EXERCISE PROMPT:
For the records below, output word for word the lines from the one with "Given: Select Bluetooth" up to and including the one with "Open the blue gear settings icon". No pictures.

(Saved entries)
⁂

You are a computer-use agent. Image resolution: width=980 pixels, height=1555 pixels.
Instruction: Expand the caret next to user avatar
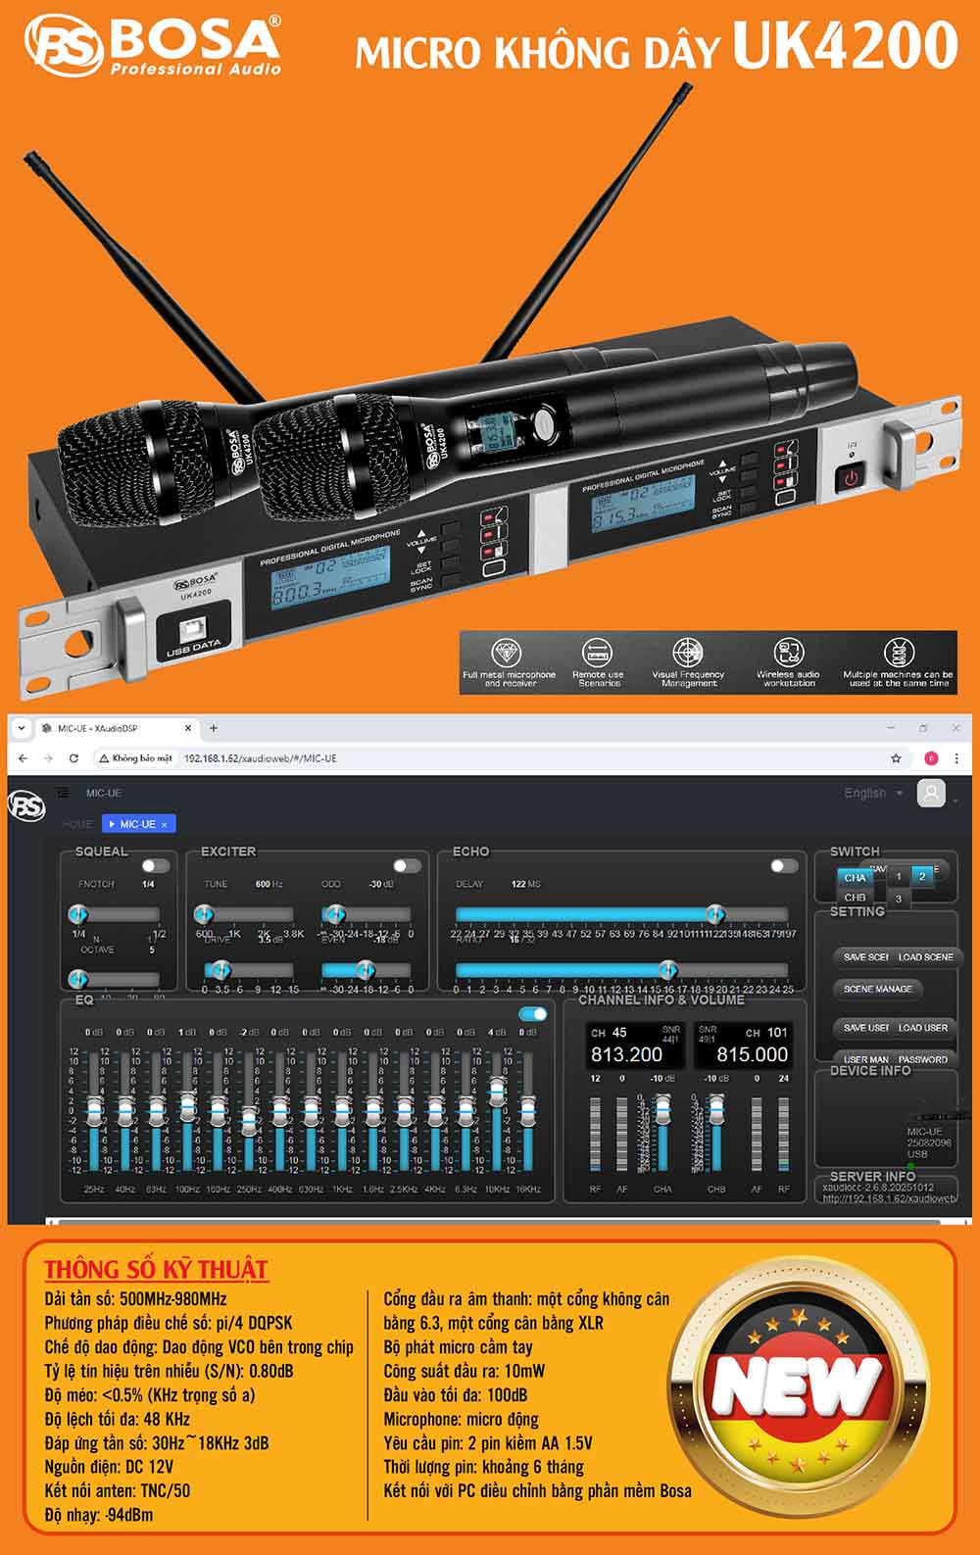[956, 801]
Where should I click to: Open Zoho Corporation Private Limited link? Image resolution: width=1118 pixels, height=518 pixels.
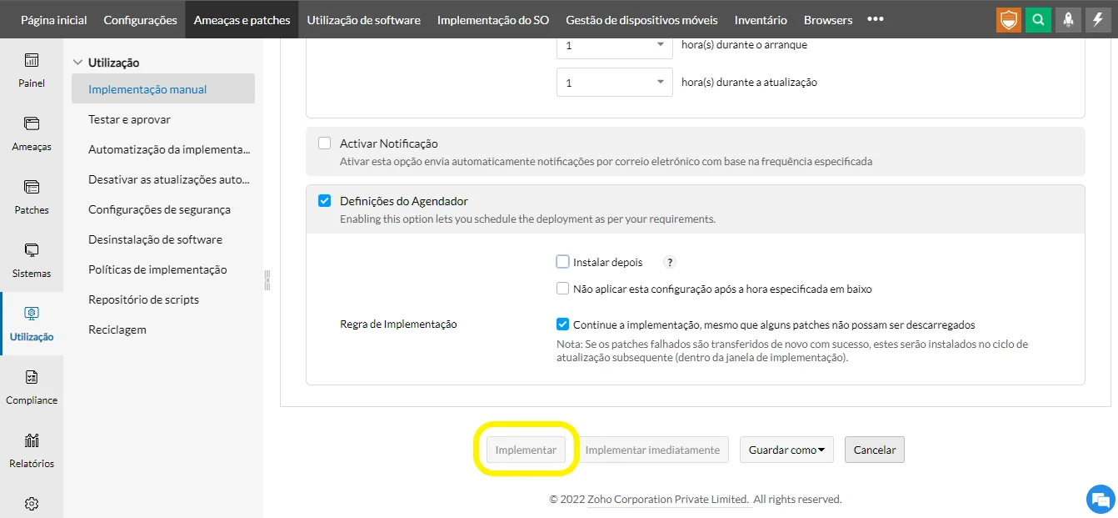pos(667,499)
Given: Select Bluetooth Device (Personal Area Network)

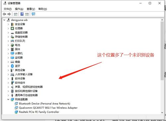Looking at the screenshot, I should pyautogui.click(x=44, y=104).
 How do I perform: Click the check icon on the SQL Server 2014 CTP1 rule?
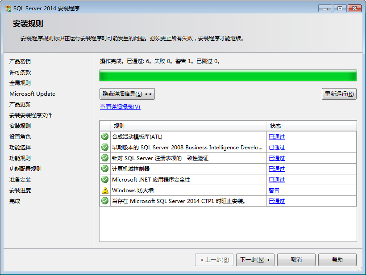point(104,201)
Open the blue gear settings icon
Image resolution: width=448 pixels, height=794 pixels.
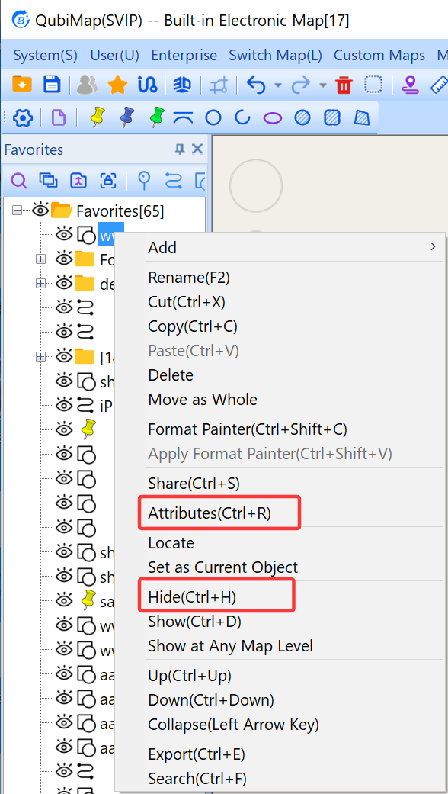pos(23,118)
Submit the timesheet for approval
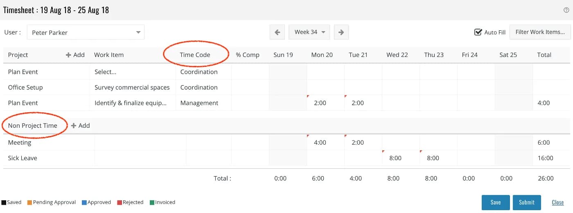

⁂

OUTPUT BELOW:
Given: Select Bluetooth Device (Personal Area Network)

Looking at the screenshot, I should pyautogui.click(x=44, y=104).
 How do I perform: Click the check icon on the SQL Server 2014 CTP1 rule?
point(104,201)
Open the blue gear settings icon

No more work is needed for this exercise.